*Page excerpt*.
++++++

Public Policy and Regulatory Reform
- Affordability Unlocked: City of Austin, Austin: Affordability Unlocked is a proactive incentive-based approach to make strides in the housing affordability space, with a goal of building around 60,000 units by 2027.
- Accelerating ADUs: City of Pasadena, Pasadena, California: The Pasadena Second Unit ADU Program provides comprehensive assistance for financing, designing, permitting, and constructing a new accessory dwelling unit (ADU) in the City of Roses.
- Casita Coalition, San Francisco: Casita Coalition is a statewide, multisector organization and leader in small housing that is helping to spark an ADU revolution—leading to 19,000 ADUs in the past three years with zero public subsidy.
- CoUrbanize, Cambridge, Massachusetts: CoUrbanize is an online platform solution that connects developers and planners with their neighbors. With the COVID-19 pandemic, CoUrbanize has become a resource for community members to continue to engage in development processes while in-person public/community meetings are on hold.
- Hello Landlord, Lehi, Utah: Hello Landlord helps tenants avoid eviction in a COVID-19 environment based on their responses to a series of questions. With the help of its free tool, tenants can write a letter that notifies a landlord that he or she is struggling financially and that the law may not allow an eviction.

++++++

(Dataset items)
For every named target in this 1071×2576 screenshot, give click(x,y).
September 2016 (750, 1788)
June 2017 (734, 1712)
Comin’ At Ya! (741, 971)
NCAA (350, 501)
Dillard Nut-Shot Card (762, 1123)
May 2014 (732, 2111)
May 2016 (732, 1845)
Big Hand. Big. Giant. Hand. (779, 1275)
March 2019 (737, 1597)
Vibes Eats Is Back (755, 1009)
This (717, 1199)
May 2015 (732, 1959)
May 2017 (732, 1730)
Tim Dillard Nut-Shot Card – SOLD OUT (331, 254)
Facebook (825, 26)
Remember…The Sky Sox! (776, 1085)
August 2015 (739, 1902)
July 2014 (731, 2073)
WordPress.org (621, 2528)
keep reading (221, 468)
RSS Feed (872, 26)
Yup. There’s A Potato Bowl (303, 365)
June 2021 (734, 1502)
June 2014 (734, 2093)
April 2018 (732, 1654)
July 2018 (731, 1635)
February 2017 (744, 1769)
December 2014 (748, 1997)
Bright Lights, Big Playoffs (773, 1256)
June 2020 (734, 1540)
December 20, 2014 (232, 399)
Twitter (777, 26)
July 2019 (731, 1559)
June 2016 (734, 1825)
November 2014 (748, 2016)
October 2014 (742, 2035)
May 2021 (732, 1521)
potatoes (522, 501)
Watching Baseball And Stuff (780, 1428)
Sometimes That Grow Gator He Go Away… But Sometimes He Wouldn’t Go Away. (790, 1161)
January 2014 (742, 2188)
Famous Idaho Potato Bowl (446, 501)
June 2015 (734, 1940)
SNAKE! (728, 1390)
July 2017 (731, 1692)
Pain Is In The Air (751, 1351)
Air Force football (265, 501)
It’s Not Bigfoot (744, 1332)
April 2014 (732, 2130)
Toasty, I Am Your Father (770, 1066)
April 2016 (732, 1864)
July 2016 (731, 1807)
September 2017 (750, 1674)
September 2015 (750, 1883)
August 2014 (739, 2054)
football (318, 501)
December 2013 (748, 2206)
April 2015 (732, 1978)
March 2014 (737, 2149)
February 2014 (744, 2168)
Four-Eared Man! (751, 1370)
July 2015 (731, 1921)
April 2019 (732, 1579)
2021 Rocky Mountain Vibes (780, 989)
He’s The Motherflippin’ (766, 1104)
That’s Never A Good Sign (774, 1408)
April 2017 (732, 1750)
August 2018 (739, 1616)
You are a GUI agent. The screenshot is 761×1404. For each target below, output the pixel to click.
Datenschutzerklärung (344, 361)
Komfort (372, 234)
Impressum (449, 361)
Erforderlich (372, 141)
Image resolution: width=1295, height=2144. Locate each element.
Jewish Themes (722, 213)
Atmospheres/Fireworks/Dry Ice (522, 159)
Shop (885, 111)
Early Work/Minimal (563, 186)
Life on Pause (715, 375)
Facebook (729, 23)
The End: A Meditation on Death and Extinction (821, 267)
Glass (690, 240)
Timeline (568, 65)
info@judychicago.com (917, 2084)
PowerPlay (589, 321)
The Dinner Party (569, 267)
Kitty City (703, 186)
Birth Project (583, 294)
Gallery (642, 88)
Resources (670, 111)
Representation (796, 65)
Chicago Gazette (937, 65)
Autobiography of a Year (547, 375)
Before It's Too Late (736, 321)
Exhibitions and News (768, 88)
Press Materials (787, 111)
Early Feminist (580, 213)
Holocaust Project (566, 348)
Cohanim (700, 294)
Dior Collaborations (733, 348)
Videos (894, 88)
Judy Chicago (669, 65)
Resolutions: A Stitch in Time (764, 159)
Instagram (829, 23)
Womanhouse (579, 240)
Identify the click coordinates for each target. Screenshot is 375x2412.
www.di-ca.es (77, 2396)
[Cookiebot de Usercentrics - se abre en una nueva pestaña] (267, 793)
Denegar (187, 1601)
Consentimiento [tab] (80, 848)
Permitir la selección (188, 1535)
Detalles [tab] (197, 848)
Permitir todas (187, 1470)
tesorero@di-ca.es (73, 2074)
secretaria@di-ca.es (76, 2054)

++++++

*Study questions*.
a - Rewrite the housing policy excerpt starting at "Public Policy and" and ending at "City of Roses.", swapping "Pasadena" for "Glendale" each time it appears.
b - Extend the housing policy excerpt beyond its final sentence.
The entries are not needed for anything here.

*List of answers*.
a -
Public Policy and Regulatory Reform
- Affordability Unlocked: City of Austin, Austin: Affordability Unlocked is a proactive incentive-based approach to make strides in the housing affordability space, with a goal of building around 60,000 units by 2027.
- Accelerating ADUs: City of Glendale, Glendale, California: The Glendale Second Unit ADU Program provides comprehensive assistance for financing, designing, permitting, and constructing a new accessory dwelling unit (ADU) in the City of Roses.

b -
- Impact Justice/The Homecoming Project, Oakland, California: The Homecoming Project focuses on reducing recidivism by removing the single-most significant factor, housing. Formerly incarcerated people are able to integrate more easily into the community by quick placement into stable housing right out of prison.
- University of Miami: Land Platform, Miami: The Miami Affordability Project is an interactive online map centered on the distribution of affordable housing and housing needs in the Greater Miami area. The interactive map has the potential to unlock public assets and vacant land as well as support improved livability, equity, and responsible growth accounting for the effects of climate change.
- Telluride Foundation, Telluride, Colorado: The Telluride Foundation focuses on integrating donated land, prefabricated panelized home designs, and low-cost construction finance to support teachers and other essential members of the workforce, specifically in the Latinx population, in affording housing in rural communities.